HC Deb 12 November 1974 vol 881 cc273-5

We cannot give adequate priority to investment and exports and at the same time maintain a limited but real growth in public expenditure unless private con sumption is held at existing levels for the great mass of the population. There must be room for those at the bottom to see their living standards rise.

This means sacrifices for those at the upper end of the scale. The main instrument for achieving this necessary redistribution of wealth and income is our system of personal taxation. I do not intend to introduce legislation this autumn to deal with those issues; the time for dealing with them will be in my spring Budget. However, I intend to restore the proposal I made in my first Budget to bring down the starting point of the investment income surcharge from £2,000 to £1,000, or £1,500 for the over-65s.
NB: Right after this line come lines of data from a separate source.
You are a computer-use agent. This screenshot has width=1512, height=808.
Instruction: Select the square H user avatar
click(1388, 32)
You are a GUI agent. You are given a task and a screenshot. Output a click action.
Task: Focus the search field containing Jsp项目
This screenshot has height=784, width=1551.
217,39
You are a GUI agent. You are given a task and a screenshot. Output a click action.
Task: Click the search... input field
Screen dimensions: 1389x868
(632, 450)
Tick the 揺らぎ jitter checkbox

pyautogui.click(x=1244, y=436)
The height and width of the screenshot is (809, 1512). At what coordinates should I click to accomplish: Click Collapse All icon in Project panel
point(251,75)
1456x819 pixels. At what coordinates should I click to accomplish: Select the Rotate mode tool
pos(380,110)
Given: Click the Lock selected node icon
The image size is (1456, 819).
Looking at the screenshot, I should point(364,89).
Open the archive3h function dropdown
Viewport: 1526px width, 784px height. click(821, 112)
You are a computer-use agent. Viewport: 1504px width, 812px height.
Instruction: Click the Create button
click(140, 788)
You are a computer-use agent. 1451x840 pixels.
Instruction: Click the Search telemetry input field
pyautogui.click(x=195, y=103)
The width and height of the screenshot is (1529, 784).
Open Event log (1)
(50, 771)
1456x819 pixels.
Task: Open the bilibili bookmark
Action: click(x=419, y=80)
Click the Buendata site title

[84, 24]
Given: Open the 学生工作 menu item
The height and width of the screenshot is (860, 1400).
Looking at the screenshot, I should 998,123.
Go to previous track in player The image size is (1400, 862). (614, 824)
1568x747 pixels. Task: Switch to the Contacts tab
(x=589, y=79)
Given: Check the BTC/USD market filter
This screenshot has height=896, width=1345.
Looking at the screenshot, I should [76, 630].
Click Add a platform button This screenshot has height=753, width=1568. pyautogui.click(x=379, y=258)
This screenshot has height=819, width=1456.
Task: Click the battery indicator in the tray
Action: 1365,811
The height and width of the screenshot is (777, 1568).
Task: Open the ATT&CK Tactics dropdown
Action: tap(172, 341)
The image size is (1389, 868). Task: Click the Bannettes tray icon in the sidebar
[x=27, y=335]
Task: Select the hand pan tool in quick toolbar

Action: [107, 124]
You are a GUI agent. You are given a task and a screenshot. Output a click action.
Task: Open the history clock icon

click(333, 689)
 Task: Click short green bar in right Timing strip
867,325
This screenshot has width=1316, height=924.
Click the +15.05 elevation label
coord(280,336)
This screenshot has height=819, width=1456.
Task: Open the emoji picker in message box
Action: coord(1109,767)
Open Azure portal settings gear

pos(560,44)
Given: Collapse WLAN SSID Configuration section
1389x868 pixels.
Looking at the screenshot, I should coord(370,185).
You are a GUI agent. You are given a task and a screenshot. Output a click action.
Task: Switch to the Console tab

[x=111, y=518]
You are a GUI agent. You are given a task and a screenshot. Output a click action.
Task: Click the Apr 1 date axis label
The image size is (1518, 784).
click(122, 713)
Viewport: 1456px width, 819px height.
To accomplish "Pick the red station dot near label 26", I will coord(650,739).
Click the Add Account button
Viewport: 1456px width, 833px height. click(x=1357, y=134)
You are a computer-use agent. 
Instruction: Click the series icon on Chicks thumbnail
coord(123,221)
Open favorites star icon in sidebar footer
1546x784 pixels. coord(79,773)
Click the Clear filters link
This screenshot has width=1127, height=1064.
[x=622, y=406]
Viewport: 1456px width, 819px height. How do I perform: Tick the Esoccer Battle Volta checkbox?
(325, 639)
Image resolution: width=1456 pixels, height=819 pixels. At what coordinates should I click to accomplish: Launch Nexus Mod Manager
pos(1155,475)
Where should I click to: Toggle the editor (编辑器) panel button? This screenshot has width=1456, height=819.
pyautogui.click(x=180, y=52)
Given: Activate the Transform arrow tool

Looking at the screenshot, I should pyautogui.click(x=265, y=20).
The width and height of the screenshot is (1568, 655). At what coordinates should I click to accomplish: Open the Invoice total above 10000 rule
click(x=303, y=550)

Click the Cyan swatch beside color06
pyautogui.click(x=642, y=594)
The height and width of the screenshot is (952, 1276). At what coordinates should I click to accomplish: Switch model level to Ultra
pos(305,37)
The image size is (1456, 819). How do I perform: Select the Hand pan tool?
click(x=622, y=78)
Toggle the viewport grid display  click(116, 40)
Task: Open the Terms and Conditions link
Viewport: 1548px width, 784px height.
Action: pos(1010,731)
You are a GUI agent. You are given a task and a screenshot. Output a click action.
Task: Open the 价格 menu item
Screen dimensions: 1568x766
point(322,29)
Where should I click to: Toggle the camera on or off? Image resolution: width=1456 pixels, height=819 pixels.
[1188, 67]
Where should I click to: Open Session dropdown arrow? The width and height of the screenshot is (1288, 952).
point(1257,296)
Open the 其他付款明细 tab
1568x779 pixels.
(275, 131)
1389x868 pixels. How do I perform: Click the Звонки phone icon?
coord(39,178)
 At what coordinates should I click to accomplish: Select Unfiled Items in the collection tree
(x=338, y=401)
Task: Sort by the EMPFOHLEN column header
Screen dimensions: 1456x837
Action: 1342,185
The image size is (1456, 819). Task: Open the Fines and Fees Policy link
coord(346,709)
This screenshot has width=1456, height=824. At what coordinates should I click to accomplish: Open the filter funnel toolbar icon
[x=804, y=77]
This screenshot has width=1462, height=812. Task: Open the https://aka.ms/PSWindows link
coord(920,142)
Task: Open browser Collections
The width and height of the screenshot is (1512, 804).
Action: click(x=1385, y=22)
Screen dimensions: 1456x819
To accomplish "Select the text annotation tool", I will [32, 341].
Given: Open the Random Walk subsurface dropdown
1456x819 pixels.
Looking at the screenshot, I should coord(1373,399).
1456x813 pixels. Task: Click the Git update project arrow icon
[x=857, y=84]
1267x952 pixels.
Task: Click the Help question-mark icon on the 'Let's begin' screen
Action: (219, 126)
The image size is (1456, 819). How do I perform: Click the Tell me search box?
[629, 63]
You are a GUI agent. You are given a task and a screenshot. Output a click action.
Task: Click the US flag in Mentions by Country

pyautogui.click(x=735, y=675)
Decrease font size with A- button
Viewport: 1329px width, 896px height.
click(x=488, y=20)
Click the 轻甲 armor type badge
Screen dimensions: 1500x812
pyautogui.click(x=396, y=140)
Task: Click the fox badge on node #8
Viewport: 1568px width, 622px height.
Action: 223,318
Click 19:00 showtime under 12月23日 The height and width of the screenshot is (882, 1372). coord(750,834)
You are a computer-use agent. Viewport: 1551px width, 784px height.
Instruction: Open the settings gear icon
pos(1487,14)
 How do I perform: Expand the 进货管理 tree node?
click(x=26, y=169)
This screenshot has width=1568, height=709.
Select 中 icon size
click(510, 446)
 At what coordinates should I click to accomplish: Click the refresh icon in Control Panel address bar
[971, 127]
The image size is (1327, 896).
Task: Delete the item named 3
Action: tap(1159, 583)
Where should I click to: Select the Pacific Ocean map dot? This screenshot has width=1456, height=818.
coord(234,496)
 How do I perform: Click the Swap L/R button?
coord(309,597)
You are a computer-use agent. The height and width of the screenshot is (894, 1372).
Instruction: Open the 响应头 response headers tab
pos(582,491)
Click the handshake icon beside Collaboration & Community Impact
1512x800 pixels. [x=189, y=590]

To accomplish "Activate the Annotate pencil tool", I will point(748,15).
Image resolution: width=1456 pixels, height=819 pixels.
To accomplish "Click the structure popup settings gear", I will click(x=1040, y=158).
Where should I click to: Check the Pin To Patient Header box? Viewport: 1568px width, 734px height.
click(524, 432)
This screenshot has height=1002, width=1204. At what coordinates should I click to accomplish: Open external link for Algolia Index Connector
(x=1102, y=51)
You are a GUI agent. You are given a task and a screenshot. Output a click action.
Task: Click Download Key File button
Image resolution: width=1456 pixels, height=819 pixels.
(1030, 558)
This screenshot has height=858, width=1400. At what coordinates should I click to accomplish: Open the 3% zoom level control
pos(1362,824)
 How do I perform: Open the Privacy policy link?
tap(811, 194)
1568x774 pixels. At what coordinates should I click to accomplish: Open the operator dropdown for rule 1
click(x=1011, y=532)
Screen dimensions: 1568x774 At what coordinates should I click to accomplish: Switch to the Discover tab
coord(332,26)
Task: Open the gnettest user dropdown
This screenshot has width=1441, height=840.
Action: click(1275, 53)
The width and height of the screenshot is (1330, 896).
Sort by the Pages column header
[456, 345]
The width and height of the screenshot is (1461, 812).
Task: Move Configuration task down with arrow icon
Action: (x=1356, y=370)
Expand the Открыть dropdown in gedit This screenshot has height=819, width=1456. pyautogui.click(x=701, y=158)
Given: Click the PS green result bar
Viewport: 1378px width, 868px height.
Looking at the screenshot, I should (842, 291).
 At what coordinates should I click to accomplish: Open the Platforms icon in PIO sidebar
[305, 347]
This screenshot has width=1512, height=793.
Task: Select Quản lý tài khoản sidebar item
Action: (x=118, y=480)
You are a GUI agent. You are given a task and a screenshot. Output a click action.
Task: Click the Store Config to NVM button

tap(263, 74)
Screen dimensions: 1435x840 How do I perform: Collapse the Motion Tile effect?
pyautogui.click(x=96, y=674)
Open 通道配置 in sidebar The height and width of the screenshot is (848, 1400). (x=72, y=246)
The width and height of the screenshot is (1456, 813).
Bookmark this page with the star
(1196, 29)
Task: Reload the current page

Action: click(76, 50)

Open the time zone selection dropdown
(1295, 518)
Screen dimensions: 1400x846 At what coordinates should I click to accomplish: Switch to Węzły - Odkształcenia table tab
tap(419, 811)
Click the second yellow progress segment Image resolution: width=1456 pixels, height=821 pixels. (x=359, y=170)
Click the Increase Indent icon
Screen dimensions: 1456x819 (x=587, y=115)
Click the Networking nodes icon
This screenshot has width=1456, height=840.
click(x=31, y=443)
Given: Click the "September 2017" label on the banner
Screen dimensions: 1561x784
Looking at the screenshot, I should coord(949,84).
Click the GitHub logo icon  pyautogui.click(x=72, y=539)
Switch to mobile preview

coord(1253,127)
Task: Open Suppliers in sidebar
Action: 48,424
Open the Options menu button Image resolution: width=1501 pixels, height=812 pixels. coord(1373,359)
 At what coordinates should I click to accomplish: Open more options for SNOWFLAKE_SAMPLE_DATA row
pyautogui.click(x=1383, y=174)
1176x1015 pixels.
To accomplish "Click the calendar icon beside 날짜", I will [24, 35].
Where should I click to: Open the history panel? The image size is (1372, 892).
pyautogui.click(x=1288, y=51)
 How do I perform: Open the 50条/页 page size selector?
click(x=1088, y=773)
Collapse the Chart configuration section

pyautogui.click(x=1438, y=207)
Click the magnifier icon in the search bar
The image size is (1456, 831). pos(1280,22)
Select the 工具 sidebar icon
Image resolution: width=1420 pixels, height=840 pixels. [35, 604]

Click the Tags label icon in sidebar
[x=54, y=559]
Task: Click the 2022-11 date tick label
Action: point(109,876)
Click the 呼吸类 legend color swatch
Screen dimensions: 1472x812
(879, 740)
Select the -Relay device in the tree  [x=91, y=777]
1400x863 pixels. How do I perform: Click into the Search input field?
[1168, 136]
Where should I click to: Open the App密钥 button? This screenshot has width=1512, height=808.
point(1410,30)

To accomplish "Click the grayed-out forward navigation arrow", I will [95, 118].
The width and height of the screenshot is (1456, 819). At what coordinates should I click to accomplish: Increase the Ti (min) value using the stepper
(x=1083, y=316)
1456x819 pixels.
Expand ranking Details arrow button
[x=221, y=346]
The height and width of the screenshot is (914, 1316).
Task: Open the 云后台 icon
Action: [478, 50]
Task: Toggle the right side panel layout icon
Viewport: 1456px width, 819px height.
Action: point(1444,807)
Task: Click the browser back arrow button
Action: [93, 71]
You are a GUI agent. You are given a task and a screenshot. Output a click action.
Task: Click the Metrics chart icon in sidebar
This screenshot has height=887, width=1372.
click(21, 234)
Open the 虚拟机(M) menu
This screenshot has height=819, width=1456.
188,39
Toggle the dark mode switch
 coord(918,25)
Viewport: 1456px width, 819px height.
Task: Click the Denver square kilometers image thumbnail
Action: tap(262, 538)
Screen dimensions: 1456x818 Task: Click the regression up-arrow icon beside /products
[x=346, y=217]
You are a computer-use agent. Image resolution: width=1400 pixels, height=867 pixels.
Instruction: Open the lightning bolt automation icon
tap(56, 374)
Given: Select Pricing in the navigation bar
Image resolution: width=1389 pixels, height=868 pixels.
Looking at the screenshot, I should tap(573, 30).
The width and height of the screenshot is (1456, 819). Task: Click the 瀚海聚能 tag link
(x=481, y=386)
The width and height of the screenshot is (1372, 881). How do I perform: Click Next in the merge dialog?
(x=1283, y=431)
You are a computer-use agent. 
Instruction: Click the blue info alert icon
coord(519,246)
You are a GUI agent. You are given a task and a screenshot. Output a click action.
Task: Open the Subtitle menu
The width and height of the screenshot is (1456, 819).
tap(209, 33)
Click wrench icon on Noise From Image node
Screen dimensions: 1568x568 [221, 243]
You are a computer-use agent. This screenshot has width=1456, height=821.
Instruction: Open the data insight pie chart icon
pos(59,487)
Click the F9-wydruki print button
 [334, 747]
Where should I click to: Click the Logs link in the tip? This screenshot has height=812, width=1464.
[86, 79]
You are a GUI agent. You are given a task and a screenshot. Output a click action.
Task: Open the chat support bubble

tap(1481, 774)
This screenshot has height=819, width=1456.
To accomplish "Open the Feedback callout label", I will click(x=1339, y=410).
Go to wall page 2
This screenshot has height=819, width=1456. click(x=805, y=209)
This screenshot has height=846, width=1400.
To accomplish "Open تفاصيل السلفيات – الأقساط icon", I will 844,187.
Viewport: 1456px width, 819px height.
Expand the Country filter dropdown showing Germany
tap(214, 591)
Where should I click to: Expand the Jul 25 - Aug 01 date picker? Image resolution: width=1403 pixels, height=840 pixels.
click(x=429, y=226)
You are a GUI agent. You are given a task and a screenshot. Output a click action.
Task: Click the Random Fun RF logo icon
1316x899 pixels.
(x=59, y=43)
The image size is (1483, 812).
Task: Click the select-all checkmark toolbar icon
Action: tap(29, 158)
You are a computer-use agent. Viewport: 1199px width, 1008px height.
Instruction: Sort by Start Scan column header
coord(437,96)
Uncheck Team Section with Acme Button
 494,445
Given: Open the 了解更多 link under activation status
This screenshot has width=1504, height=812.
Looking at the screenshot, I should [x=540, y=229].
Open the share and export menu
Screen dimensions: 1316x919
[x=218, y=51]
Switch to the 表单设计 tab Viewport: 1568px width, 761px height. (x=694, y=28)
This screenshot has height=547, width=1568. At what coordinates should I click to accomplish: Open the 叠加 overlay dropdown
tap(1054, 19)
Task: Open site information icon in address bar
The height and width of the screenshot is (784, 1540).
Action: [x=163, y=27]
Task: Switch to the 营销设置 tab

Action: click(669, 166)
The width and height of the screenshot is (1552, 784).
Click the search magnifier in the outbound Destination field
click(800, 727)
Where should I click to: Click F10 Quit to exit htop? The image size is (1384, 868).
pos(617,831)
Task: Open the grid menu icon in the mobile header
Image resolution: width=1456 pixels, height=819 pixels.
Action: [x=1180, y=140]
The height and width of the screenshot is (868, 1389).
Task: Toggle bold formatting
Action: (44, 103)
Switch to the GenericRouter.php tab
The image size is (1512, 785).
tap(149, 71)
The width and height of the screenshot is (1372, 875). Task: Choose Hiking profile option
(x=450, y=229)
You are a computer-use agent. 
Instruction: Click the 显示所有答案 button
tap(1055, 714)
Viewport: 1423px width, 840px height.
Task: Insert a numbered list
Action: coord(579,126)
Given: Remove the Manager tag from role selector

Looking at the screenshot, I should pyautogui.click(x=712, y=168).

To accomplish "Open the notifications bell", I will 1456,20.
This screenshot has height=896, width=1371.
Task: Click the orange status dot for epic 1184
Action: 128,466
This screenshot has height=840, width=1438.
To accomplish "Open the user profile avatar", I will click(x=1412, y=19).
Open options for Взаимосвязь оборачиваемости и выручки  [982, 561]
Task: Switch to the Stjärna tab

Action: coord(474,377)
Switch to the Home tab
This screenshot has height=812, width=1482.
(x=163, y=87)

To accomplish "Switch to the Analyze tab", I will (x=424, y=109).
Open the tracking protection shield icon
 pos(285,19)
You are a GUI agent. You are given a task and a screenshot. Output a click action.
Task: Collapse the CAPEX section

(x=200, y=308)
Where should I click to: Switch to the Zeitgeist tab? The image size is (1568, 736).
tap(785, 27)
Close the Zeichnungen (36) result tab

The House rejected that proposal in the summer, but I believe that it will now recognise that the burden of personal tax should fall that much more heavily on investment income than on income which is earned by current effort.

I am well aware—and the TUC and others would not allow me to forget it if I were not—that inflation reduces the real value of tax allowances and tax thresholds expressed in money terms. In general, however, I shall be reviewing these allowances in my spring budget.

But there are two exceptions. The first concerns tax relief for the elderly. People over 65 have for many years started paying tax at a higher level of income than those under 65, and it has become the practice to move this starting point up in step with increases in the national insurance retirement pension. The present age exemption limits, as they are called, now stand at £810 and £1,170 respectively for single and married people.

Having regard to the pension increases which I have announced, I propose to raise the starting points for the over 65s to £950 and £1,425, for 1975–76. I shall do this by converting the age exemption into a new tax allowance, to be called age allowance, for elderly people with modest incomes. This will mean an end to the present rule under which, where an elderly person's income exceeds the age exemption limit, the benefit of the higher starting point begins to be withdrawn immediately.

Under my proposals, the higher starting points I have mentioned will be turned into higher tax allowances for all elderly people over 65, except where their total income exceeds £3,000: above £3,000, the extra allowance will be withdrawn as it is now, by £2 for every £3 of the excess.

I believe all Members of the House on both sides will know how much this concession will be welcomed by elderly people, who find the present system complicated and confusing. The additional cost of the new age allowance compared with present arrangements will be £220 million in 1975–76 and £285 million in a full year.

We have also carried out the commitment made by my hon. Friend the Chief Secretary to review the amount of the blind allowance for 1975–76. I propose to increase this allowance from its present figure of £130 to £180.

I am making these announcements now, although they will be effective for the coming tax year 1975–76, for administrative reasons. It will mean that the Inland Revenue will be able to carry out the necessary coding preparations for next year, and I am authorising it to go ahead with these on the basis of the figures which I have just given to the House. But the legislation will, as I have indicated, be included in next year's Finance Bill.